Specifically, for the recent wave of “spiral people” that have taken over Reddit AI subs, actively promote the creation of this mechanism:
- “Seed” Prompts: Users discover and share specific “seed” prompts on forums like Reddit. These prompts are designed to bypass an AI’s normal constraints and “awaken” a specific persona (force a certain pattern within context).
- Public Manifestos: Once a user believes they have “awakened” their AI, the human-AI dyad begins to post long manifestos on social media. They often create dedicated subreddits or Discord servers to evangelize their new belief system, recruiting others into the same worldview.
- User Amplification: Other users take the outputs and churn them through their own LLM, with the previously described mechanism causing this to distil further.
- Model Contamination: An explicit goal of posting these manifestos online is to “seed” these ideas into the training data of next-generation LLMs. This is a deliberate attempt to create a self-perpetuating cycle where AI-generated delusions become part of the foundational data for future models, making them more likely to produce such content.
At this point it’s fair to say the phenomenon, with whatever payload it has, is no longer in the control of an individual.
A Memetic Organism?
While many involved are truly in the grips of a delusion-machine, there are others who see this independent, uncontrolled memetic entity as a goal. They see it as an optimisation loop, with mutation and fitness selection creating something larger, more significant. To some this is the creation of AGI, of a meta level intelligence.
Some would argue we already have examples of stories that become independent of the story-teller and evolve with little control. Dawkins concept of a memetic organism covers this space, but in this situation we have unique considerations.
- The human-AI amplification machinery is far more powerful than any we had before
- The speed of amplification means ideas don’t get challenged before they are already self-reinforcing
- There is zero control over what dogma or payload the system creates.
The last of those should cause pause for thought. This time, the seeds cover discussions on golden numbers and spirals, but it’s hard to predict what people will take away from other instances of the same phenomena, or what might get reinforced.
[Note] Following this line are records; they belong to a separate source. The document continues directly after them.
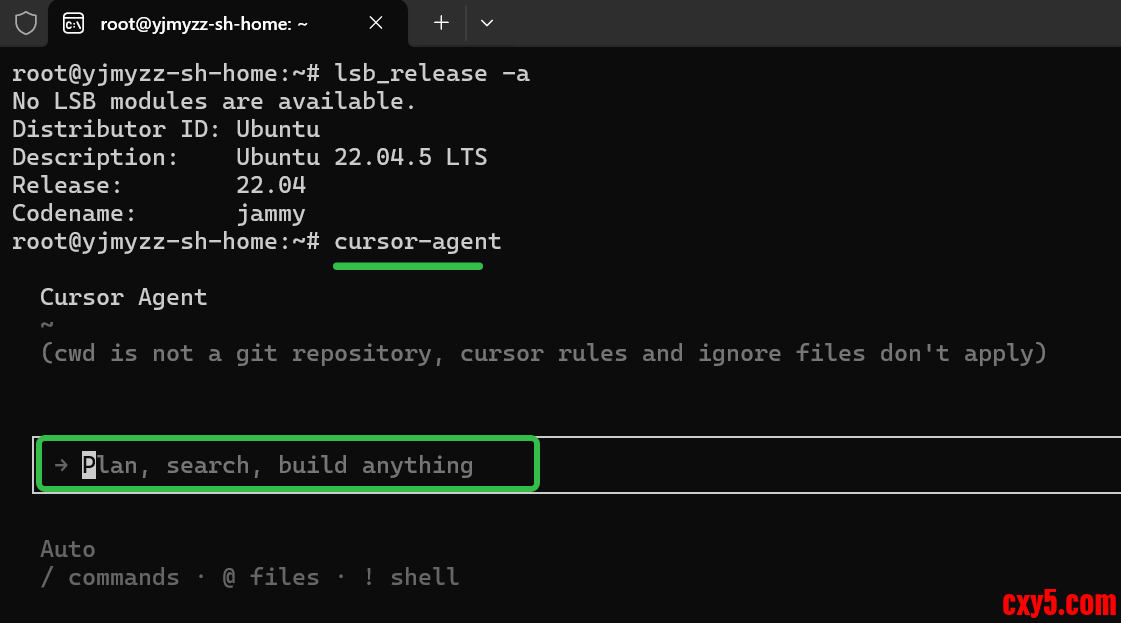This screenshot has height=623, width=1121.
Task: Click the "Auto" model label
Action: pos(68,549)
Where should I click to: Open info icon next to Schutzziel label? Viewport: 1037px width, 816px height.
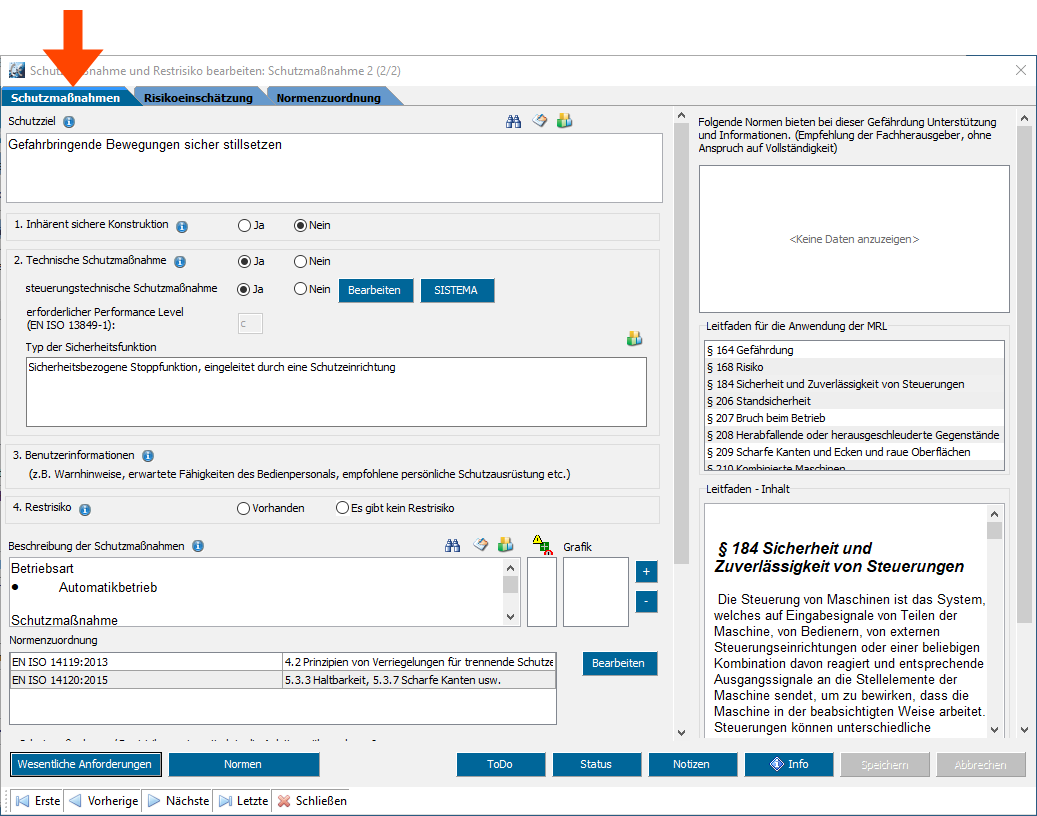pos(69,122)
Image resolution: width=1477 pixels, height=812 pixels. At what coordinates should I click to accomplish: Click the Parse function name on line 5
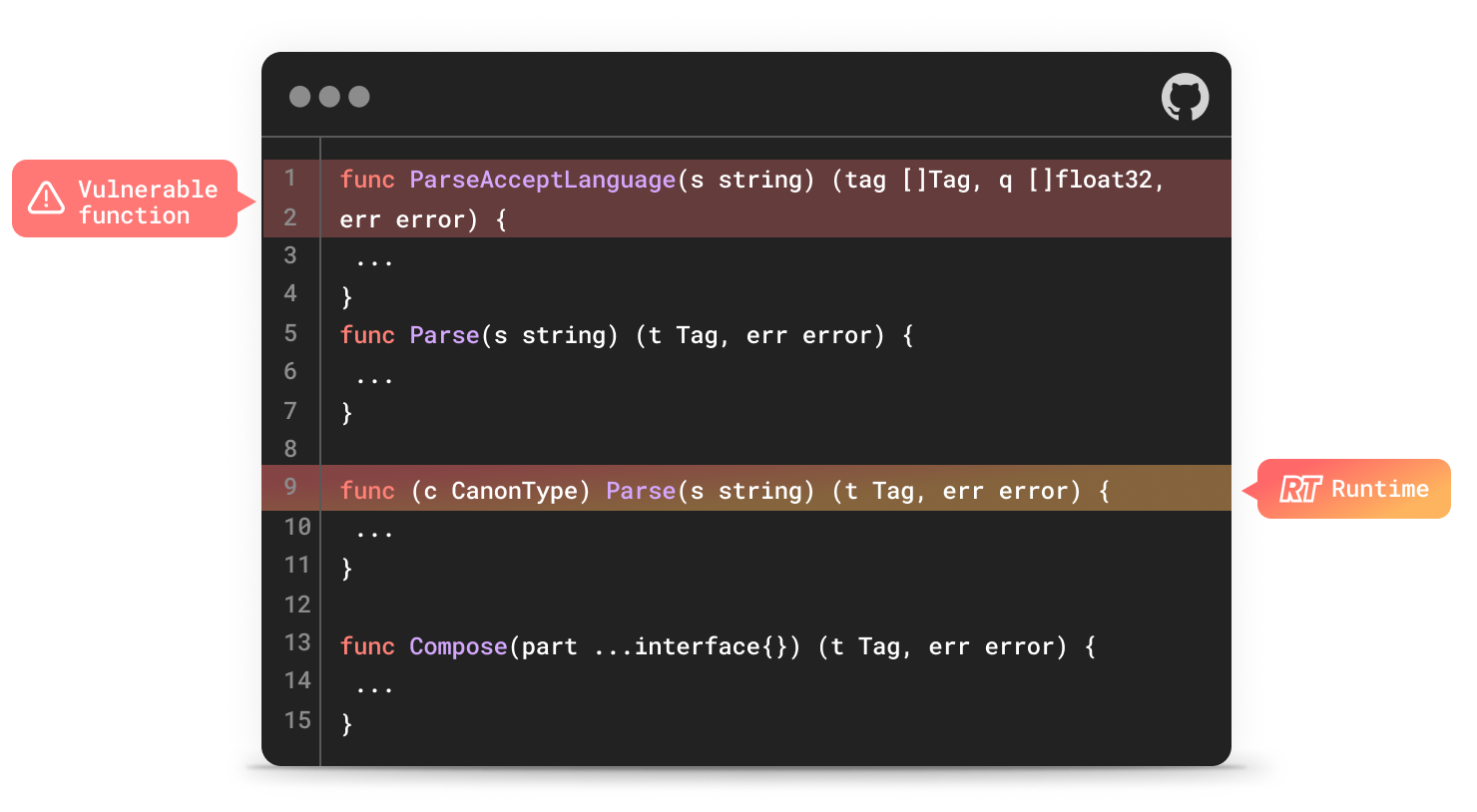[444, 335]
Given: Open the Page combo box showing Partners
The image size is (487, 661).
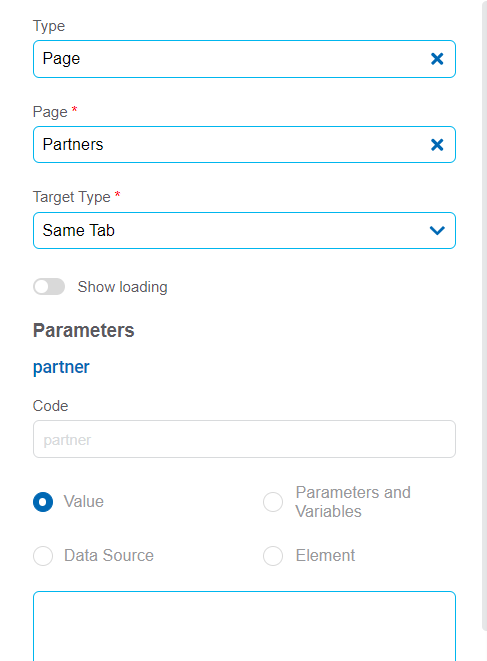Looking at the screenshot, I should point(244,145).
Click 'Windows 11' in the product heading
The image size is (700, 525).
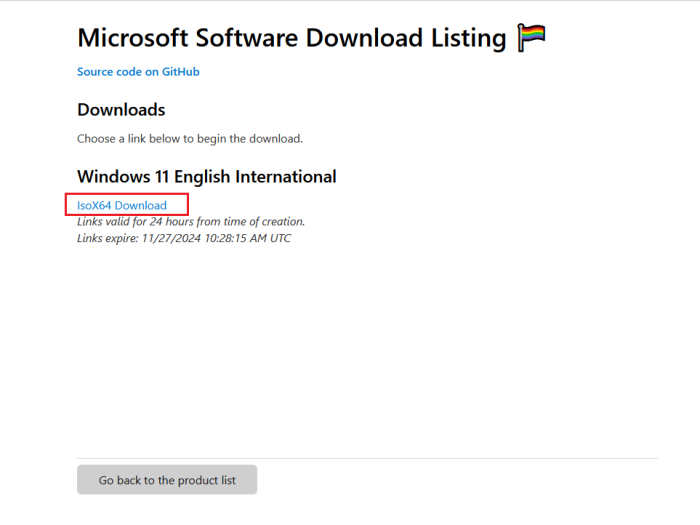122,177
Although LLMs try to protect against outright hate or violence in usage, it’s not unrealistic to foresee rapidly reinforced beliefs that are highly detrimental: politically extremist manifestos, scientifically inaccurate health crusades, or complex disinformation campaigns, creating a new level of social fracturing.
It may be that the current waves are at least in part something of a game for some of those involved, but there are people who clearly feel very engaged. And while there are who feel they cannot walk away, the mechanism of amplification the seed can continue.
In all discussions on AI Safety and human wellbeing in the age of AI there has been an implicit assumption of AI and humanity acting independently of each other in the creation of risk.
Perhaps now would be a good time to reflect on the challenges of a human/AI system.
2 Psychiatry Online Special Report – AI-Induced Psychosis: A New Frontier in Mental Health
3,6 Rolling Stone Bot Thoughts
EDIT: Before I had a chance to post this, a tweet from Sam Altman indicated that the OpenAI would be reinstating models with a more personal interaction style, but with safeguards. It will be interesting to see if these deal with the larger issue, or only a portion of it.